A unified framework for domain independent online speaker indexing in eigen-voice space using an index tree of reference models

  • Authors:
  • M. H. Moattar;M. M. Homayounpour

  • Affiliations:
  • Department of Software Engineering, Mashhad Branch, Islamic Azad University, Mashhad, Iran;Laboratory for Intelligent Sound and Speech Processing, Computer Engineering and Information Technology Dept., Amirkabir University of Technology, Tehran, Iran

  • Venue:
  • International Journal of Speech Technology
  • Year:
  • 2013

Quantified Score

Hi-index 0.00

Visualization

Abstract

Speaker indexing referred in literature as speaker diarization is an important task in audio indexing and retrieval. Speaker indexing includes two important and usually separate stages, namely speaker segmentation and speaker clustering. Speaker indexing can be divided into online and offline categories. This paper mainly focuses on domain independent online speaker indexing. For this purpose, the proposed framework should be parameter free and no application specific parameters such as utterance duration or threshold settings are required. To reduce dependency on parameters, the traditional speaker segmentation is reformed to a voting based homogeneous speech segmentation, in which several approaches are applied in parallel to decide on the existence of a change point.
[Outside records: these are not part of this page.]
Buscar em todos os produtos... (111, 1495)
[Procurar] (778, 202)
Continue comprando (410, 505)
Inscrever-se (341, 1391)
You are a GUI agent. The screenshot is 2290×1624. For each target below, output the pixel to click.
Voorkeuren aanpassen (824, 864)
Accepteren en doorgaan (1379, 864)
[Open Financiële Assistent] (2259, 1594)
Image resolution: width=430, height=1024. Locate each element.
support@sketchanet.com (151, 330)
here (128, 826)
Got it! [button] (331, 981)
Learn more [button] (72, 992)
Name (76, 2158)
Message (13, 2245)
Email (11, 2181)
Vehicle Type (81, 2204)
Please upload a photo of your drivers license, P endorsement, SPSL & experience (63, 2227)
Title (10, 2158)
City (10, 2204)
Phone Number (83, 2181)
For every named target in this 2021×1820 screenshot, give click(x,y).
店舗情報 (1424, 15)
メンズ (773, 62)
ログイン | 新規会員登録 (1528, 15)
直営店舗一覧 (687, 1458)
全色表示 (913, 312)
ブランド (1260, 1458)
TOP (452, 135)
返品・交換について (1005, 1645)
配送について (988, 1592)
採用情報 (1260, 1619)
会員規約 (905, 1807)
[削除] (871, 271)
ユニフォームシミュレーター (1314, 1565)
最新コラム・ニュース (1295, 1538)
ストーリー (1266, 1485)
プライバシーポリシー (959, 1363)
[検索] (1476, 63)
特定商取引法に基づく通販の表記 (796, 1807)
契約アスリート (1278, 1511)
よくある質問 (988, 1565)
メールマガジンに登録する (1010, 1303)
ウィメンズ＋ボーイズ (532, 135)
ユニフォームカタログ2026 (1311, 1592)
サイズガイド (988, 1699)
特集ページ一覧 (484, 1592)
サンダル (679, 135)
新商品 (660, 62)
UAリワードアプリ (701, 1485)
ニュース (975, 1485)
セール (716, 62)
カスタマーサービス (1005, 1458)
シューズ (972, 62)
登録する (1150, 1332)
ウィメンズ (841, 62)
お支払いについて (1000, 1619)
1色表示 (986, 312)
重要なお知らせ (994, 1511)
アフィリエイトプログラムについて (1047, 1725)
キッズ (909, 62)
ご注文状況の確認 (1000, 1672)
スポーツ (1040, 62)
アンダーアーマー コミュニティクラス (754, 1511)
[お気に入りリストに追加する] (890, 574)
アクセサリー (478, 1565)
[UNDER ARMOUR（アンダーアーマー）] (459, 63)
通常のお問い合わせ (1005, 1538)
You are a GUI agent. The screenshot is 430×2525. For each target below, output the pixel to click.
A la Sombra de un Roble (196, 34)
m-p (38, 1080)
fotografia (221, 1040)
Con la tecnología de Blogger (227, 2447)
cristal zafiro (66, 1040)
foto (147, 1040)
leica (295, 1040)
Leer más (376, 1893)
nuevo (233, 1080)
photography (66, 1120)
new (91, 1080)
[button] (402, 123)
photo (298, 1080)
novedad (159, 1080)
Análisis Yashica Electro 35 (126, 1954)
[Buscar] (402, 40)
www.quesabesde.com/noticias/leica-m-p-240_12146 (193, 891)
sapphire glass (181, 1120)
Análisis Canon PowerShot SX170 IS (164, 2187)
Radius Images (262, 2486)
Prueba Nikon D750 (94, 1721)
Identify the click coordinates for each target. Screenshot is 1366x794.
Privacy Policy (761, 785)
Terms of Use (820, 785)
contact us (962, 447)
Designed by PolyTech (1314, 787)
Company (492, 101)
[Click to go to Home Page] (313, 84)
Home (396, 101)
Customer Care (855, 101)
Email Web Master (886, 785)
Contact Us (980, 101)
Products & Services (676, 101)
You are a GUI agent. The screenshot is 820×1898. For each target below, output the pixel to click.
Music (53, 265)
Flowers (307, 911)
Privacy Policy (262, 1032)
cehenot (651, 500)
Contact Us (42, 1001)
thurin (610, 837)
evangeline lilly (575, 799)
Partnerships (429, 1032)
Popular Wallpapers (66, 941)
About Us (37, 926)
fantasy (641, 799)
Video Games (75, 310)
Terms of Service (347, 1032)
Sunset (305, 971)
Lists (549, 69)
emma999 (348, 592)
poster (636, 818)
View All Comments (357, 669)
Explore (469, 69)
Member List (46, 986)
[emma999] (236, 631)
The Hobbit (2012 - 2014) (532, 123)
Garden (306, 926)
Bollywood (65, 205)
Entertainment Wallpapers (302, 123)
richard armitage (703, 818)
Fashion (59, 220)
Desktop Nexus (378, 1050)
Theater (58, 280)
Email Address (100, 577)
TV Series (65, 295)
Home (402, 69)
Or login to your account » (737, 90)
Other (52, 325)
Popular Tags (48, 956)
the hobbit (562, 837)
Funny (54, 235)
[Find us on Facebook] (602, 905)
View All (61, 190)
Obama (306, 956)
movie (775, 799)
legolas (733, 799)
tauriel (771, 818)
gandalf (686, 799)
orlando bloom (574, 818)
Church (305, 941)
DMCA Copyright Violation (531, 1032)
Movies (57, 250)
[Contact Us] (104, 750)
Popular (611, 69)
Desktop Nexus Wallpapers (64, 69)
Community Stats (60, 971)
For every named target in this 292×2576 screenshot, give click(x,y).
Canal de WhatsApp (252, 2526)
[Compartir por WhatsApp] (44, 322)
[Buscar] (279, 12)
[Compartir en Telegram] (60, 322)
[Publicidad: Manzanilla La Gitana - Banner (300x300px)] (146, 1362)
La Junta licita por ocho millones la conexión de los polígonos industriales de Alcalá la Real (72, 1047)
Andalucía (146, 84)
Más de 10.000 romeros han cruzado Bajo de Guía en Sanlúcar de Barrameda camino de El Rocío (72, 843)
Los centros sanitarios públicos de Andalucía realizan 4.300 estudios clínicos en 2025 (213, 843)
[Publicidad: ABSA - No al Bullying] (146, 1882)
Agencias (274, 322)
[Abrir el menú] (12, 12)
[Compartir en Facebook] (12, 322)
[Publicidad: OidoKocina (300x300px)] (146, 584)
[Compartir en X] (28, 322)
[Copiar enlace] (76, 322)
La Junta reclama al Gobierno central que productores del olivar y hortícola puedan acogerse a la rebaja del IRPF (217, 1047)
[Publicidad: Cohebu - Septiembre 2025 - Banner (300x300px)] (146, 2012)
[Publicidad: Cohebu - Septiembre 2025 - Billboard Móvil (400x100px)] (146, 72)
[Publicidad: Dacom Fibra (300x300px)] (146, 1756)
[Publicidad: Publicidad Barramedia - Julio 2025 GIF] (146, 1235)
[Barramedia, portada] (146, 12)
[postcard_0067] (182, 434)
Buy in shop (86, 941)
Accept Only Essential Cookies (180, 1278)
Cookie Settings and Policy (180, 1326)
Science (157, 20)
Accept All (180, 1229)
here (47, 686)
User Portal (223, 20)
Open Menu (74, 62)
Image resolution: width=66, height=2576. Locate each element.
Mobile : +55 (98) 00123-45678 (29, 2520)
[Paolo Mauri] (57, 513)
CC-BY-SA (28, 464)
In online indexing, data insufficiency is encountered at each time slice. In the proposed framework, a set of reference speaker models are used as side information to facilitate online tracking. To improve the indexing accuracy, adaptation approaches in eigen-voice decomposition space are proposed in this paper. To enhance the tracking performance from the computational cost point of view, an index structure of the reference models is proposed to speed up the search in the model space. The proposed framework is evaluated on the 2002 Rich Transcription Broadcast News and Conversational Telephone Speech Corpus (in Garofolo, NIST Rich Transcription, 2002) as well as a synthetic dataset. The indexing error of the proposed framework on telephone conversations, broadcast news and synthetic dataset are 7.51 %, 6.36 % and 9.34 %, respectively. Also, using the index tree structure approach, the tracking run time of the proposed framework is improved by 32 %.